Apache 2.0.45 source code is available for download from here.
Apache 2.0.45 binary releases will become available for download from here
Please remember to check the signature when downloading from a mirror.
The Apache Software Foundation and The Apache HTTP Server Project are pleased to announce the release of mod_python 3.0.3.
Mod_python is an Apache HTTP Server module that embeds the Python
interpreter within the server. With mod_python you can write web-based
applications in Python that will run many times faster than traditional
CGI and will have access to advanced features such as ability to retain
database connections between requests, access to httpd internals and
provide content filter as well as connection handlers.
This release fixes numerous bugs identified after last release (3.0.1). It
is highly recommended that you upgrade to version 3.0.3 for improved
stability and performance.
Mod_python is available for download from:
http://httpd.apache.org/modules/python-download.cgi
For more information about mod_python visit:
The Apache Software Foundation and The Apache HTTP Server Project are
pleased to announce the release of mod_python 3.0.1.

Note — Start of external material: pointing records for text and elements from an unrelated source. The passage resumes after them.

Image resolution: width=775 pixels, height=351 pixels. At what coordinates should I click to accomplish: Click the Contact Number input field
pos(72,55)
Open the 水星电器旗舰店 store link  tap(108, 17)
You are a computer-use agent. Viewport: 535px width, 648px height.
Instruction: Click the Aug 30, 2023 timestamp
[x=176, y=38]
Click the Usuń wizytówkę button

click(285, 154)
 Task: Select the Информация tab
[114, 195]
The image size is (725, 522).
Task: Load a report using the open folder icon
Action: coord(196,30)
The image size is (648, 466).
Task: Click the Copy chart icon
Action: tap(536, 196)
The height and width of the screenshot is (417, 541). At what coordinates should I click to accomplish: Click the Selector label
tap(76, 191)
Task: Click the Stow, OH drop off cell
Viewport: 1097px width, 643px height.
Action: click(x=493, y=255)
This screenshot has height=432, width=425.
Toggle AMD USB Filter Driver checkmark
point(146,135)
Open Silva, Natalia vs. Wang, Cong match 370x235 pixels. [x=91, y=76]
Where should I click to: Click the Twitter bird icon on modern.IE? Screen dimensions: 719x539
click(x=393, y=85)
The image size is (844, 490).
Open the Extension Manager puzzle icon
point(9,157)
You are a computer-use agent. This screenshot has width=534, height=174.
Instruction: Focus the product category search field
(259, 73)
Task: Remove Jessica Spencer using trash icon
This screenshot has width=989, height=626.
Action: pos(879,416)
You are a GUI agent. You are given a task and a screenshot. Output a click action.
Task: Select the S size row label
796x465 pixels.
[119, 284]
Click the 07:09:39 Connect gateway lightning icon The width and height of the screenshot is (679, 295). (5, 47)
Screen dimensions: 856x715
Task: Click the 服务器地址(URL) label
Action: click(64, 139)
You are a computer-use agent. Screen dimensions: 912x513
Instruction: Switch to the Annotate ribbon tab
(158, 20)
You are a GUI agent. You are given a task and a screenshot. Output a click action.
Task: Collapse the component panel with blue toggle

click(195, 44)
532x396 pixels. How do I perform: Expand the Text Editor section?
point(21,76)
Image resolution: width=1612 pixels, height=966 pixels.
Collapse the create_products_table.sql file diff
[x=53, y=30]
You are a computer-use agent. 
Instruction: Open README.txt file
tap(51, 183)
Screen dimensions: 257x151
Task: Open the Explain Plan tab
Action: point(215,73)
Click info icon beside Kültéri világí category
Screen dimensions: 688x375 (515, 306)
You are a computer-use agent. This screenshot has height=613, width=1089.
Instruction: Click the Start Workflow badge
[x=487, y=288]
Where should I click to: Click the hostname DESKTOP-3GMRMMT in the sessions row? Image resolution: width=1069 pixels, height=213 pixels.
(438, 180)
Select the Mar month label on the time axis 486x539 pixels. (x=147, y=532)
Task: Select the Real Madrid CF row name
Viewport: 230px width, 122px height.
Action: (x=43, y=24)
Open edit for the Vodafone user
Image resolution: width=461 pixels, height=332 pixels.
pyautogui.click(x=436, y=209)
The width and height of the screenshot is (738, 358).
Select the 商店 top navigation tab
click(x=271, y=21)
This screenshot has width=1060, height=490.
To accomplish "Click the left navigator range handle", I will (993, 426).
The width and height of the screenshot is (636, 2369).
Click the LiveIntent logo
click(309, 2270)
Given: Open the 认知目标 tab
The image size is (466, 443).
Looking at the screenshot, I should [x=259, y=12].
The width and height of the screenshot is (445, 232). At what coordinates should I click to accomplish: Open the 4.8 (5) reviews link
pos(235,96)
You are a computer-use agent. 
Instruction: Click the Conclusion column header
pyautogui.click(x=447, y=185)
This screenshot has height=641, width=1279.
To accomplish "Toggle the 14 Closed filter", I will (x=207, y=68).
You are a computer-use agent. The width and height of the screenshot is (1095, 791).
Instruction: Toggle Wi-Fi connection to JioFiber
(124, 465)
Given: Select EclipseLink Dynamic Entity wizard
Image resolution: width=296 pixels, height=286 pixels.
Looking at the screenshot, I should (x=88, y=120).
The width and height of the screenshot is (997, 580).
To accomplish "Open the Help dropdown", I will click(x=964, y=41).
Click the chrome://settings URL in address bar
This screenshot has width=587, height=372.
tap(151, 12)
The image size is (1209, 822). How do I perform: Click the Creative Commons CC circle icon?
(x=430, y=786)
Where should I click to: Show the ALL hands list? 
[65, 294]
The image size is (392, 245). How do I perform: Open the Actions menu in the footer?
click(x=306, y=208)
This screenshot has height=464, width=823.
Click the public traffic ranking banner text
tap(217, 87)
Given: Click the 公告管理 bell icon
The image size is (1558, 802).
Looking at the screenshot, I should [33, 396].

Mod_python is an Apache HTTP Server module that embeds the Python
interpreter within the server. With mod_python you can write web-based
applications in Python that will run many times faster than traditional
CGI and will have access to advanced features such as ability to retain
database connections between requests, access to httpd internals and
provide content filter as well as connection handlers.
This is the first release of mod_python as a subproject of the Apache HTTP
Server Project, as well as a major milestone accomplishment finally
bringing compatibility with Apache 2.0.
This release increments the major version to 3. The major version
increment is to denote that this release is only compatible with Apache
httpd server 2.0 and Python 2.2 or later and is not fully backwards
compatible with previous versions of mod_python. For details on migrating
code from previous versions of mod_python, as well as a list of new
featurs, see the README file in the distribution.
Mod_python is available for download from:
http://www.apache.org/dist/httpd/modpython/
For more information about mod_python visit
http://www.modpython.org/
Enjoy, and Happy Thanksgiving to those in the US!
It is my pleasure to announce that Mod_Python has been donated to the Apache Software Foundation, and is now a subproject of the httpd server project (see http://httpd.apache.org/).
I am grateful to ASF for accepting this donation and committing resources to further the support of Mod_Python. I believe that this action will advance the development of Mod_Python, resulting in an ultimately better and more popular tool for Python developers. I also believe it will serve to better position Python as a language of choice for web development, a need that has been expressed by many.
There are no implications to the current Mod_Python users - the license is the same with the sole difference in that the copyright belongs to ASF now.
As a consequense of the donation, the CVS repository is now hosted on cvs.apache.org. Do not use the SourceForge repository anymore, it will soon be removed.
There will also be website and mailing changes, but the details are still being finalized and will be announced when ready.